My life is bi-polar. Not me...my life. I have periods of complete and utter boredom followed by days and weeks of complete pandamonium. I was realizing this on Saturday as the chaos(quarterly primary activity, back to school shopping, sharing time lesson, activity day girls activities, ballet lessons, dentist appointments, etc.)that has been my life as of late, was coming to a close. Goodness, was I looking forward to the nothing that was to come. And even though the beginning of my down time came in the form of an illness, you won't find me complaining. Boredom definitely has it's own perks. I can finish reading that book I started but didn't finish, get to all that laundry I have been neglecting, and watch all those movies that come right to my door(Hooray for Netflix). The longer the boredom, or chaos(depending on which part of the cycle I'm in at the moment) goes on, I find myself anxiously awaiting its end and the beginning of its polar opposite. It reminds me of the line in that once popular song by Semisonic "every new beginning comes from some other beginning's end." I'm not entirely sure this is normal but hey, who knows what normal is anyway? I'm starting to think I may not be as normal as I once thought. Oh well, I guess what I'm trying to say is...even though it might not be normal and I may not be normal...I love my bi-poloar life.
Feeling a little nostalgic
11 years ago



3 comments:
It's so fun to see what you guys are up to! Your kids are so cute. As a mom I can totally relate to "bi-polar" life. You say it well! I too love being busy, and at the same time long for the slow moments.

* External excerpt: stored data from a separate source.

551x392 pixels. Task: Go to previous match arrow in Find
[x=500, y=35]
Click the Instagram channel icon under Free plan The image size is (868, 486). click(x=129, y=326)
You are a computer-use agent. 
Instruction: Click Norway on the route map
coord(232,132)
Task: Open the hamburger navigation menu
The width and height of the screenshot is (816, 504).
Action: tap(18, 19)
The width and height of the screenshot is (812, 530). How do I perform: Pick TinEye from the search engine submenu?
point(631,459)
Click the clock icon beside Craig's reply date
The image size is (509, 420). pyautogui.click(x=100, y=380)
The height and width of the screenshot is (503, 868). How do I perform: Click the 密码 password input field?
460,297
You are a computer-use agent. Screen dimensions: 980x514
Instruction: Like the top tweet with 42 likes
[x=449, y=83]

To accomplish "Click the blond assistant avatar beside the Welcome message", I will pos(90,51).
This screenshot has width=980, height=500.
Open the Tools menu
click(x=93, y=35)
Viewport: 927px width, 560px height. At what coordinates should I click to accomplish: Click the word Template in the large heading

Amen sister! That's my life in a nutshell. Last semester I had 16 hour days and went on four hours of sleep. Now I have virtually nothing to do, so I get to read books and catch up on movies and tv shows. And by September starts, I go back to the craziness. Love you guys!
I bet you have mixed excitement with the summer ending, on top of everything else! Perhaps with school starting soon there will be a little more "normalcy" in your life. Or maybe it just causes more chaos. I'm sure I'll find out one of these years. Make notes on how to deal with it all so you can share them with me.